TASK GOAL - Copy the passage on the Weyl inequalities from "The bounds on" up to and including "B)\right]$ with $i+j=2$.", swapping "largest eigenvalue" for "greatest eigenvalue".

PASSAGE TO READ -
§

The $k^{\rm th}$ largest eigenvalue (arranged in decreasing order) of the sum of two $N \times N$ Hermitian (real symmetric) matrices $\bf{A}$ and $\bf{B}$ can be stated using the Weyl inequalities as
$L_k \leq \lambda_k({\bf A} + {\bf B}) \leq U_k$
with the lower and upper bounds given by
$L_k = {\rm max}\left[\lambda_i({\bf A}) + \lambda_j(\bf B)\right]$ with $i+j=k+N$
$U_k = {\rm min}\left[\lambda_i({\bf A}) + \lambda_j(\bf B)\right]$ with $i+j=k+1$.
The bounds on the largest eigenvalue $\lambda_1$ of the matrix sum ${\bf A}+{\bf B}$ are therefore
$L_1 = {\rm max}\left[\lambda_i({\bf A}) + \lambda_j(\bf B)\right]$ with $i+j=1+N$
$U_1 = {\rm min}\left[\lambda_i({\bf A}) + \lambda_j(\bf B)\right]$ with $i+j=2$.

§

GIVEN MATERIAL -

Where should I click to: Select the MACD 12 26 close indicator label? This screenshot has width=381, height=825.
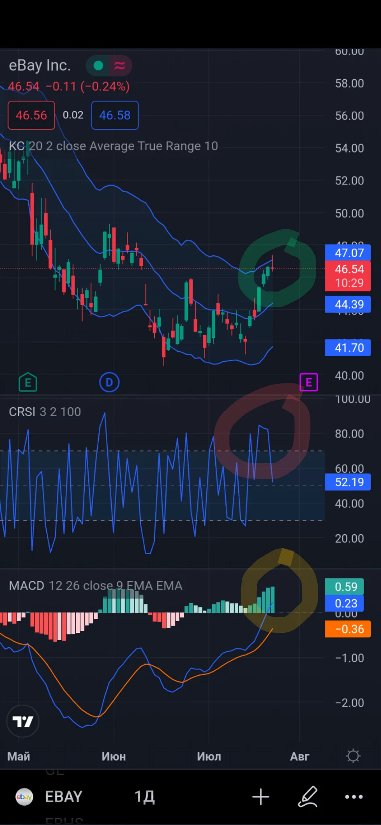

§

SOLUTION TO THIS PROBLEM -
The bounds on the greatest eigenvalue $\lambda_1$ of the matrix sum ${\bf A}+{\bf B}$ are therefore
$L_1 = {\rm max}\left[\lambda_i({\bf A}) + \lambda_j(\bf B)\right]$ with $i+j=1+N$
$U_1 = {\rm min}\left[\lambda_i({\bf A}) + \lambda_j(\bf B)\right]$ with $i+j=2$.